Memory of George Elliot continues to serve the community
PRESCOTT - When Augusta Township's deputy mayor, George Elliott, passed away unexpectedly two years ago, it left a big hole in the community, but it also left a legacy, one that continues to inspire people to give back and to help those in need.
A few weeks ago, Elliott's daughter, Tanya Henry, hosted the second annual Friends of George Benefit Dance, and last week, she made the first of two donations made possible by the money raised from the event. Henry was joined by two of Elliott's good friends, Norman Palmer and Celine Beaudette, at King's Kitchen last Wednesday, where they donated a cheque to help support the organization's weekly community dinners.
"We are very thankful that they thought of us," said King's Kitchen co-founder Carol Casselman. "We're very appreciative."
Next week, Henry will make another donation, this time to an organization that was long close to her father's heart - the North Augusta Recreation Association.
"I like to support the community and help others just like he did," says Henry, who followed in her father's footsteps and was elected last fall to township council.
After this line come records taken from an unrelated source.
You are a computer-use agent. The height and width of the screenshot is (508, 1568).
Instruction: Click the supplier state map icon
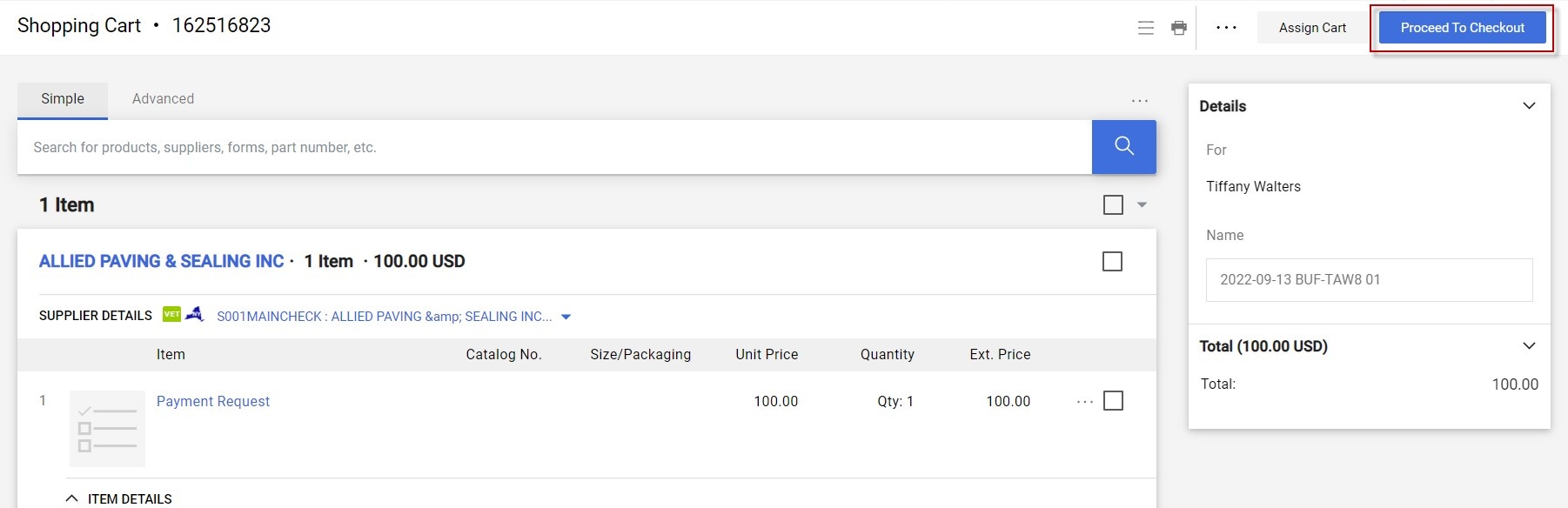(195, 314)
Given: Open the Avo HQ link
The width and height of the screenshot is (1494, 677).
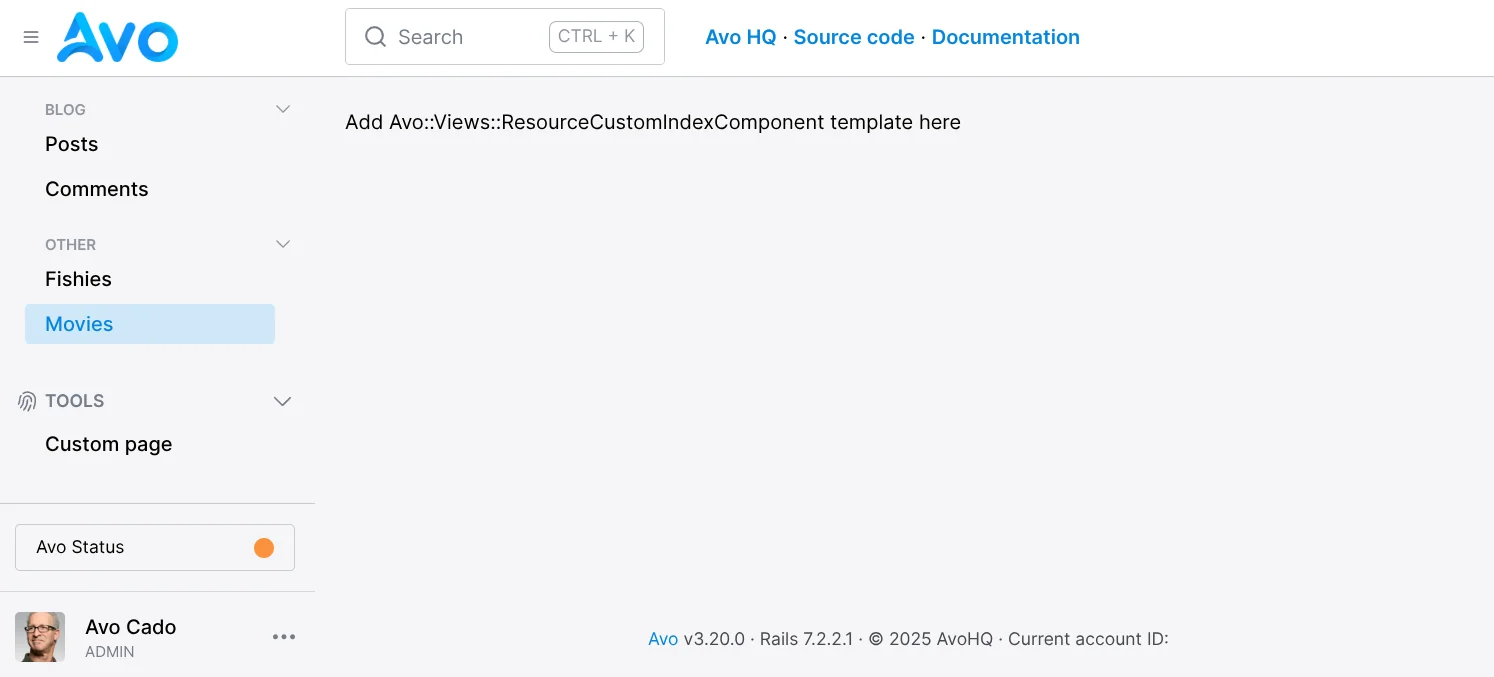Looking at the screenshot, I should (741, 37).
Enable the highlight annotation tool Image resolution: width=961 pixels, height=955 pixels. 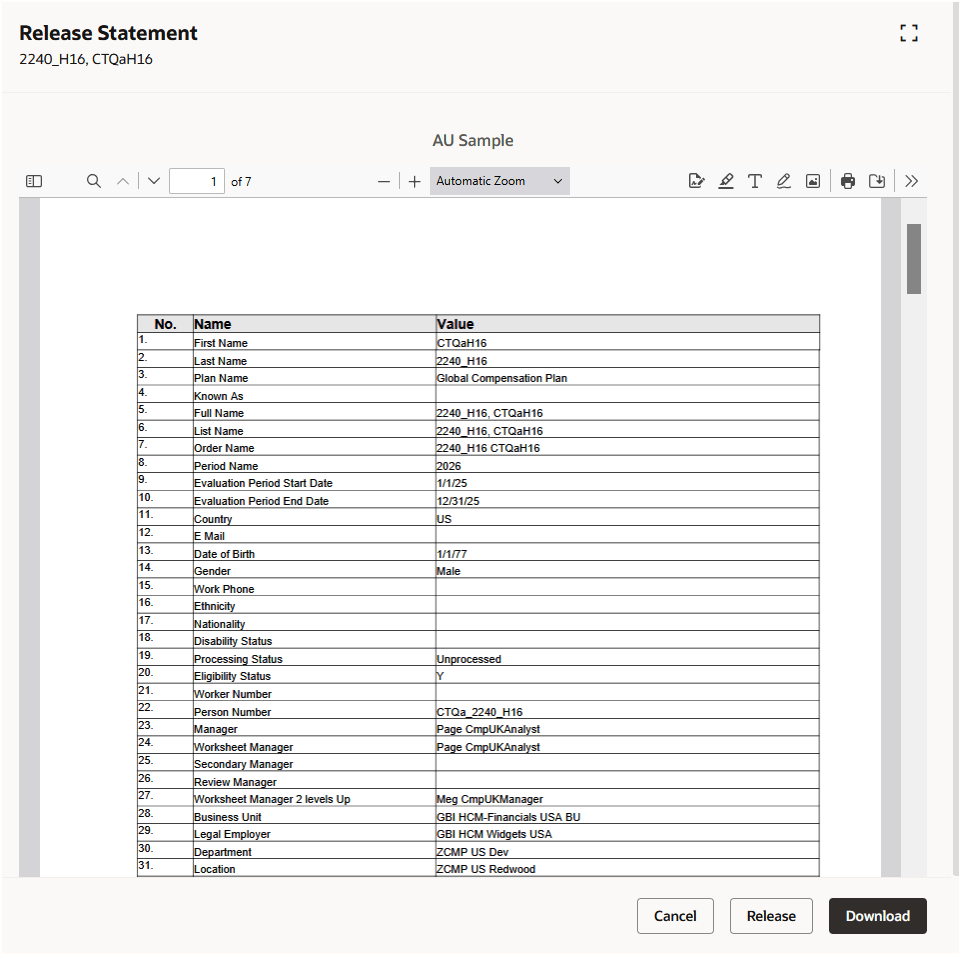click(726, 181)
The inaugural Friends of George Benefit Dance took place in 2017. Organizers were unable to hold one in 2018, so the second event took place this year. Buoyed by the turnout and the amount of money raised, though, Henry and her fellow organizers - which includes Palmer and Beaudeatte, along with Lee and Val Armstrong, Henry's husband, Rob, and their children, nine-year-old Ella and seven-year-old Erik - are planning to make the event a yearly celebration of her father's generous life and an opportunity to give back to the community he loved.
"He was always looking for somebody he could help, and he expected nothing in return," says Palmer.
In fact, Elliott would often organize dances, barbecues or other community events to help out various charities, especially local organizations in Augusta Township and the Children's Hospital of Eastern Ontario. He did this for more than 25 years and it had become something of a tradition.
The benefit dance in his memory took place on April 13 at the Prescott Legion, where more than 120 friends and family and in some cases people who didn't know Elliott but respected the man and the life he lived, enjoyed a night of live music - provided by one of Elliott's favorite local bands, Kingston's Texas Tuxedo -good food and many warm memories of a decent man.
"He was just an all around great guy," says Beaudeatte.
Among those who stopped by the event were MP Michael Barrett and MPP Steve Clark, who made an eloquent speech in honour of his friend. Elliott's colleagues from Augusta Township council, on which he had served for three years before his passing, were also there to acknowledge their friend and fellow councillor and show their support to the family.
"It makes a difference that there's people like that you can go to," says Henry of the support the family has received from all of Elliott's political colleagues.
Elliott was a very sociable person and was well-known and well-liked in the community, which made organizing the fundraiser all the easier for Henry and her team. The event featured both a silent and a live auction, with items donated by generous individuals and businesses, and Henry didn't have to ask anyone twice.
"I just threw his name out there and we were good," she says.
The donations didn't just come from Augusta Township, either. People from Prescott, Edwardsburgh-Cardinal and the surrounding area were all happy to help.
"A huge thank you to all of them for all the support and donations," says Henry.
The King's Kitchen community dinner takes place every Wednesday during the school year in the cafeteria at South Grenville District High School in Prescott. The meal is free of charge and is made possible entirely by donations and an annual grant from the town. Dinner is served from 4:30 p.m. -6:30 p.m. and everybody is welcome to attend.